Study Uncovers New Threatened Ecological Hotspots
JOHANNESBURG A global study has identified nine new environmental "hotspots," areas of great ecological diversity that are under threat and together shelter most of the planet's endangered plant and animal species.
"Nine new hotspots have been identified, including one that traverses the U.S.-Mexico border, one in southern Africa, and one that encompasses the entire nation of Japan," said Conservation International, which helped organise the analysis.
The findings bring to 34 the number of hotspots identified by leading scientists.
They are home to 75 percent of the world's most threatened mammals, birds, and amphibians, which survive in fragile habitats covering just 2.3 percent of the Earth's surface.
These areas once covered almost 16 percent of the planet, an area the size of Russia and Australia combined, underscoring the threats posed by human encroachment and habitat destruction.
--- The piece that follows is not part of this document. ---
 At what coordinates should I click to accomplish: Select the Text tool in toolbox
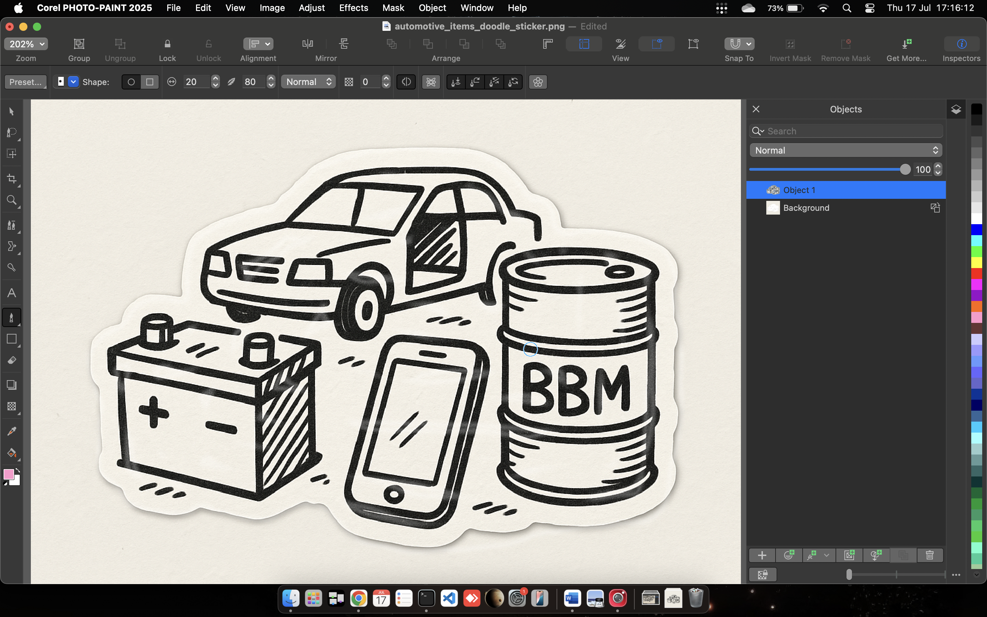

Nearly 400 scientists and other experts contributed to the four-year study, described in a book entitled "Hotspots Revisited" which was launched on Wednesday.
Two key factors are used to designate a hotspot: a high concentration of endemic species -- which means they are found nowhere else -- and a serious degree of threat.
"Environmental Emergency Rooms"
The Madagascar and the Indian Ocean Islands hotspot has 24 plant and vertebrate families found nowhere else on Earth.
Some of the hotspots have less than 10 percent of their original habitat left -- which means they probably once contained many unidentified species that have been lost forever.
"The biodiversity hotspots are the environmental emergency rooms of our planet ... We must now act decisively to avoid losing these irreplaceable storehouses of Earth's life forms," said Russell Mittermeier, president of Conservation International.
"We now know that by concentrating on the hotspots, we are not only protecting species, but deep lineages of evolutionary history. These areas capture the uniqueness of life on Earth," Mittermeier said.
Most of the hotspots are in tropical or sub-tropical areas, highlighting the diversity of life found near the equator, where year-round warmth and good rainfalls enable many plants and animals to thrive.
But many are also found in very poor countries or regions, which magnifies the threat as impoverished and swelling rural populations encroach on remaining habitat.
The new hotspots that have been added are:
- The East Melanesian islands which have been degraded dramatically over the last five years;
- the Madrean Pine-Oak Woodlands on the U.S.-Mexico border.
- The Horn of Africa
- The mountains of central Asia
- Maputaland-Pondoland-Albany in southern Africa, which includes parts of Mozambique, South Africa and Swaziland.
- The Himalaya and Eastern Afromontane, which stretches along the eastern edge of Africa from Saudi Arabia to Zimbabwe, have also been identified as distinct regional hotspots in their own right.